Given data:
▼▼▼

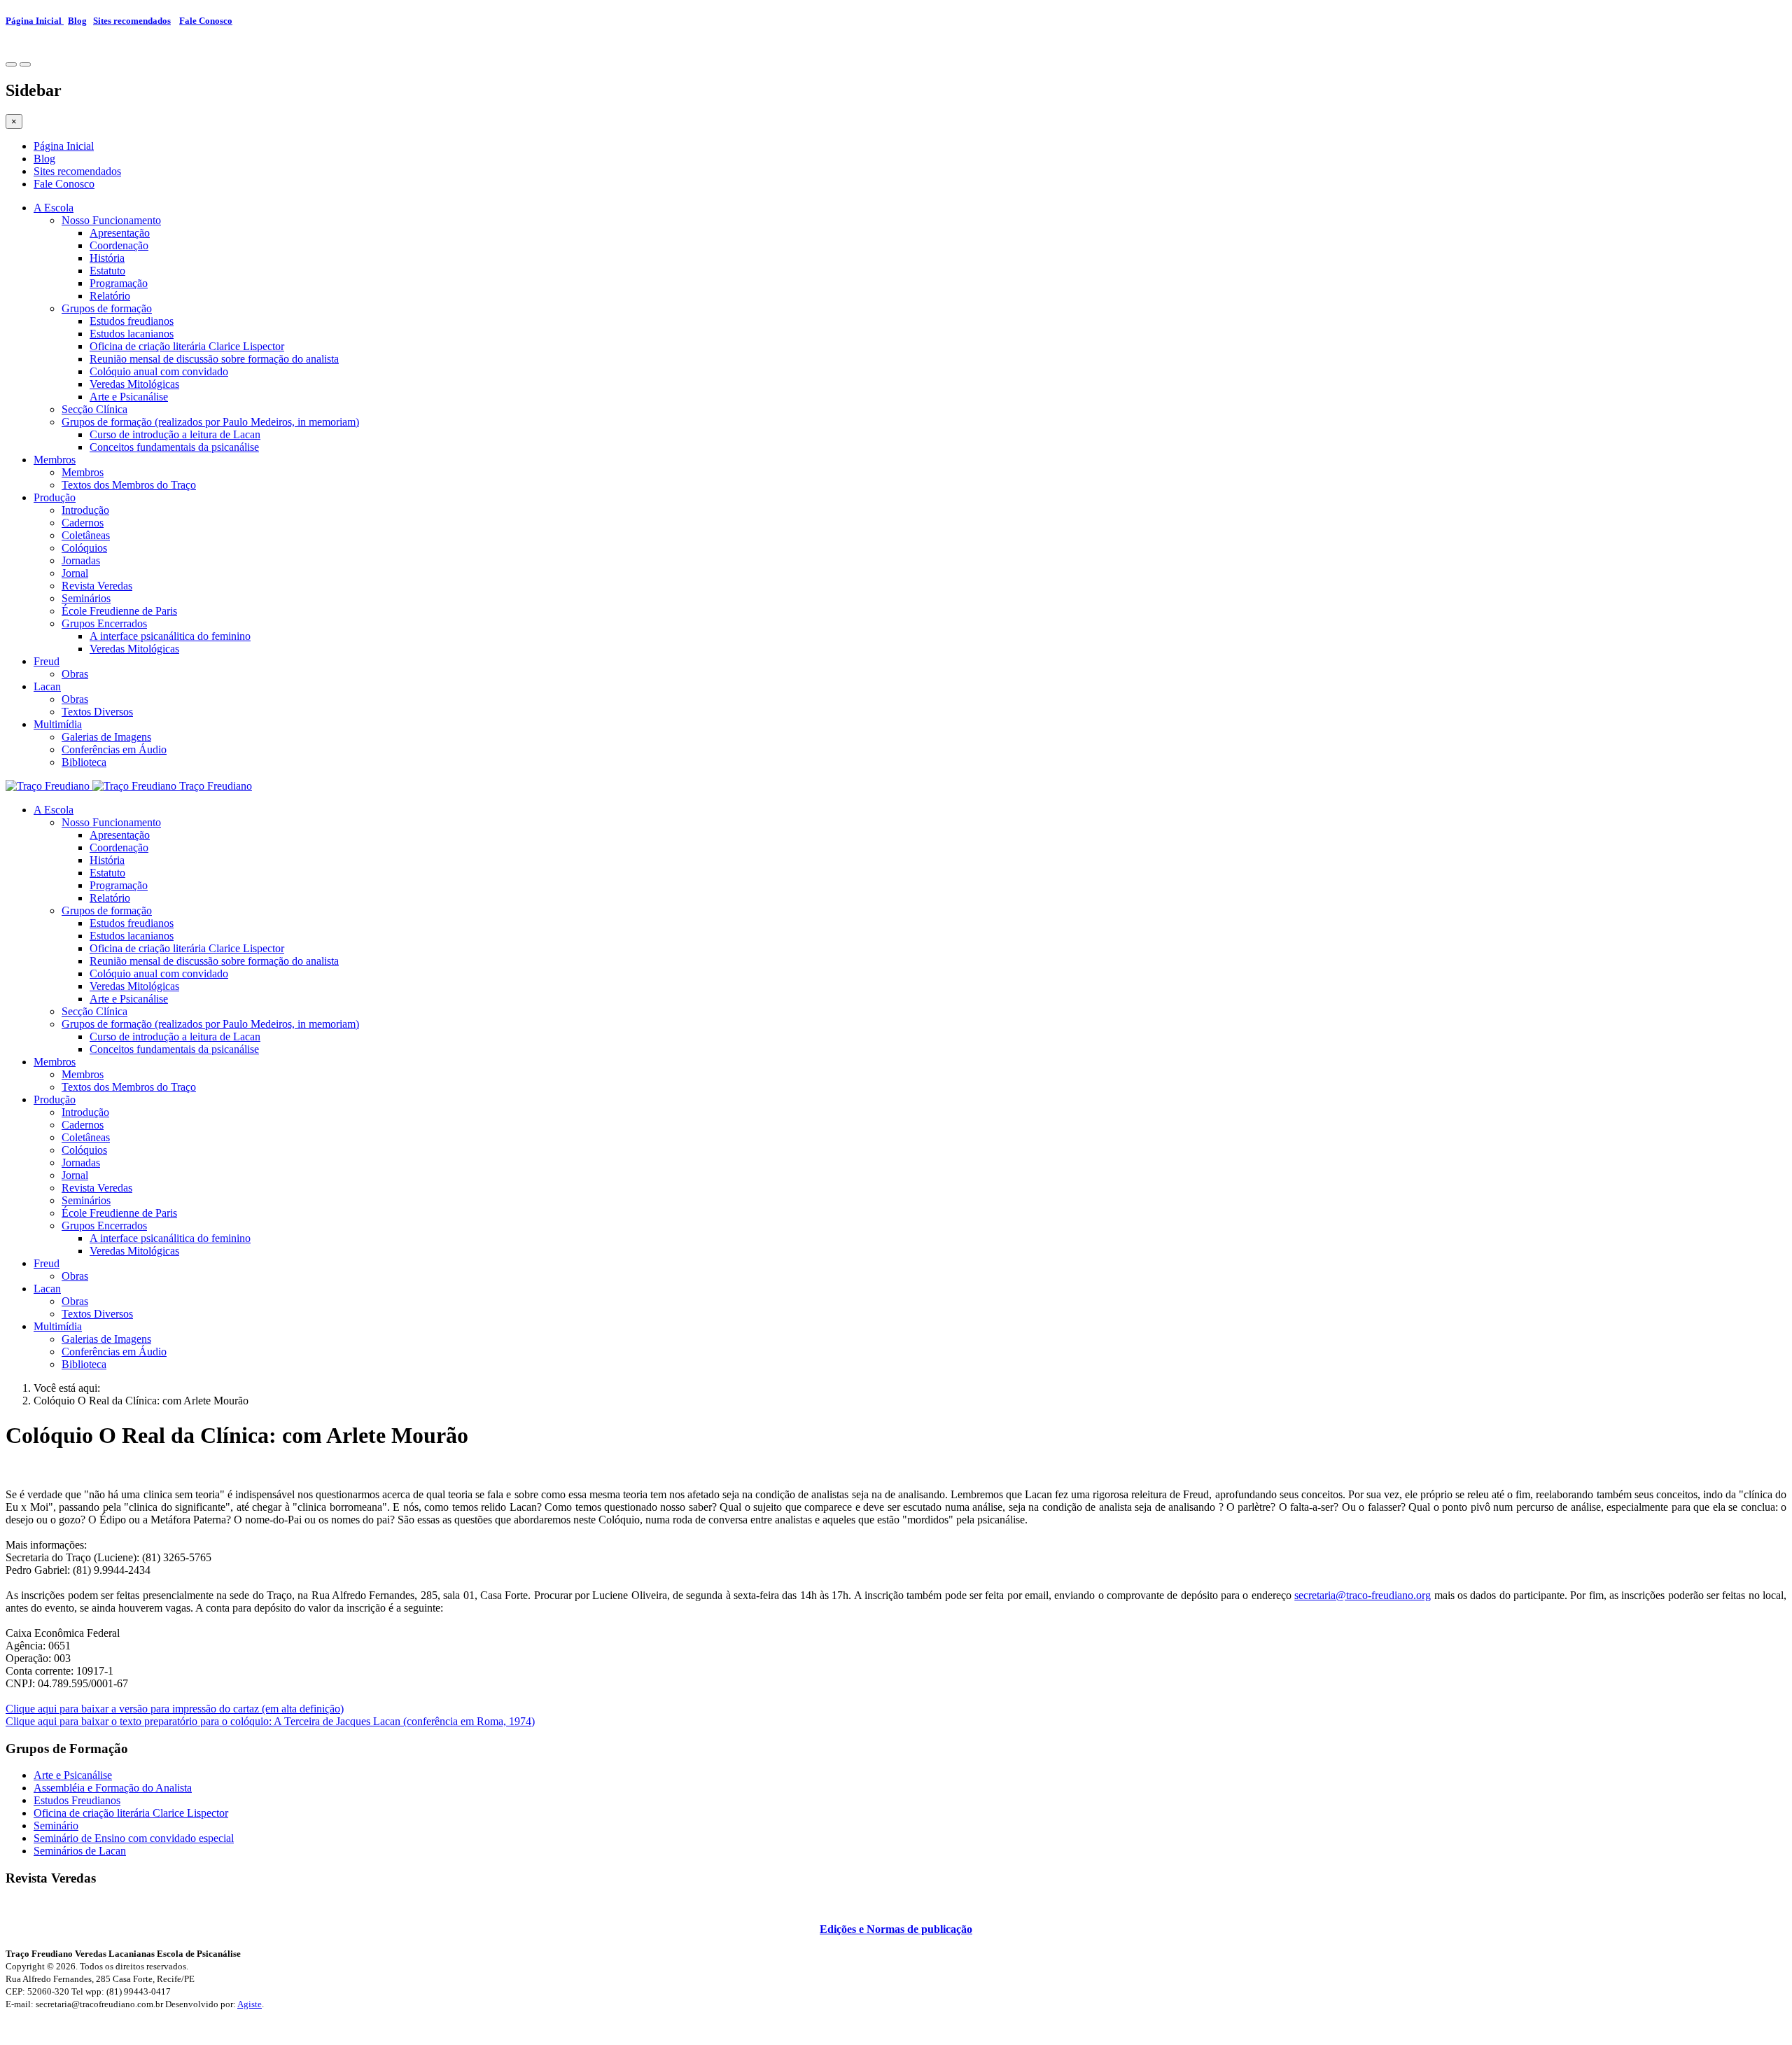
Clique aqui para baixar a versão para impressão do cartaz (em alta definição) (175, 1709)
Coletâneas (86, 535)
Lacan (47, 686)
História (107, 258)
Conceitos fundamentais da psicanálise (174, 447)
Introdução (85, 510)
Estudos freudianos (132, 321)
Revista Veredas (97, 586)
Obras (75, 674)
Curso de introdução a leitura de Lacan (175, 434)
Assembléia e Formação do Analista (113, 1788)
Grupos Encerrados (104, 623)
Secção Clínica (94, 409)
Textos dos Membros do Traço (129, 485)
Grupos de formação (107, 308)
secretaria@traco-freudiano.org (1362, 1595)
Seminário (56, 1825)
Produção (55, 497)
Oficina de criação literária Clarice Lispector (187, 346)
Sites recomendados (132, 20)
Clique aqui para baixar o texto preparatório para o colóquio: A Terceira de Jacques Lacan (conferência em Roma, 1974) (270, 1721)
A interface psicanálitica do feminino (170, 636)
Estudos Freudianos (77, 1800)
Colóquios (84, 548)
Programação (119, 283)
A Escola (54, 208)
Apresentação (120, 233)
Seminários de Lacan (80, 1851)
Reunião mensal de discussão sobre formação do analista (214, 359)
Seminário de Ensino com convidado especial (134, 1838)
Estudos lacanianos (132, 334)
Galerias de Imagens (106, 737)
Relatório (110, 296)
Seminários (86, 598)
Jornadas (81, 560)
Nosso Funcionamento (111, 220)
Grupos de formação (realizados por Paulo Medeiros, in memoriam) (210, 422)
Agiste (249, 2004)
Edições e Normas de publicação (896, 1929)
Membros (55, 460)
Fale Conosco (205, 20)
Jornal (75, 573)
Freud (46, 661)
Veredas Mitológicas (134, 384)
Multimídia (58, 724)
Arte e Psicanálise (129, 397)
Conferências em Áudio (114, 749)
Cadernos (83, 523)
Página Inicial (35, 20)
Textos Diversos (97, 712)
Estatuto (107, 271)
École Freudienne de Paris (119, 611)
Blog (77, 20)
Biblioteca (84, 762)
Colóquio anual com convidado (159, 371)
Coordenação (119, 245)
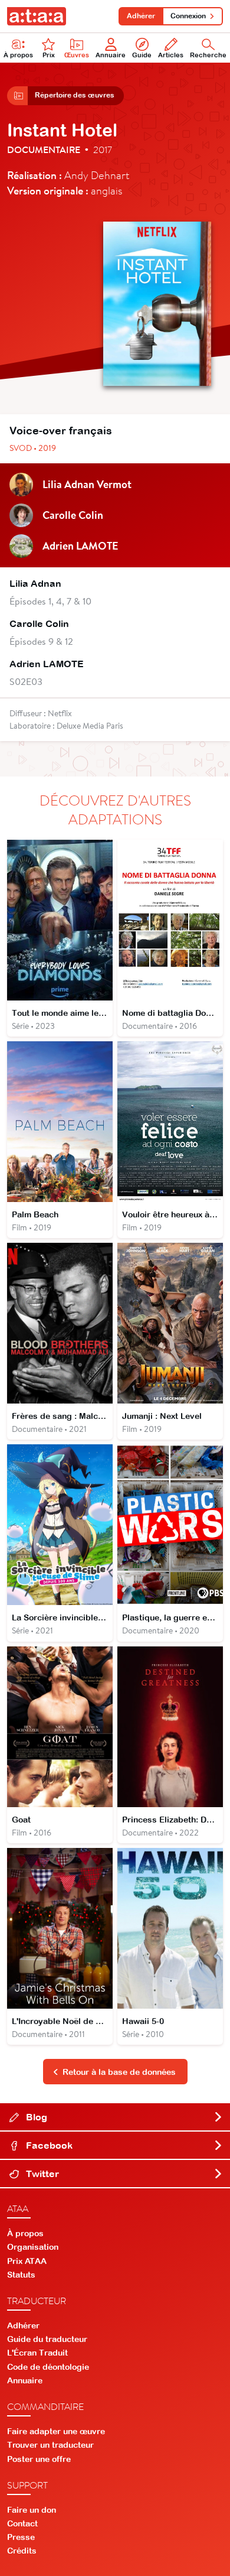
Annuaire (111, 55)
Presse (21, 2537)
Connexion (188, 16)
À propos (18, 55)
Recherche (208, 55)
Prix (48, 55)
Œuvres (76, 55)
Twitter (41, 2173)
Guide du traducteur (47, 2339)
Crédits (22, 2550)
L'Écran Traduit (37, 2352)
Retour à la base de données (119, 2072)
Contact (22, 2523)
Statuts (21, 2274)
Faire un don (31, 2510)
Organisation (32, 2247)
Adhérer (141, 16)
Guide (142, 55)
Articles (170, 55)
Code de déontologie (48, 2367)
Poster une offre (39, 2459)
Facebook (48, 2145)
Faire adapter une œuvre (56, 2431)
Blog (35, 2117)
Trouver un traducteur (50, 2445)
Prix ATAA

▲▲▲

Exercise aim: Only one part of the material above is to be transcribed, namely the lines starting with the line that has "Clique aqui para baixar o" and going on through the line that has "Programação (119, 283)", exactly as they stand.

Completed task:
Clique aqui para baixar o texto preparatório para o colóquio: A Terceira de Jacques Lacan (conferência em Roma, 1974) (270, 1721)
A interface psicanálitica do feminino (170, 636)
Estudos Freudianos (77, 1800)
Colóquios (84, 548)
Programação (119, 283)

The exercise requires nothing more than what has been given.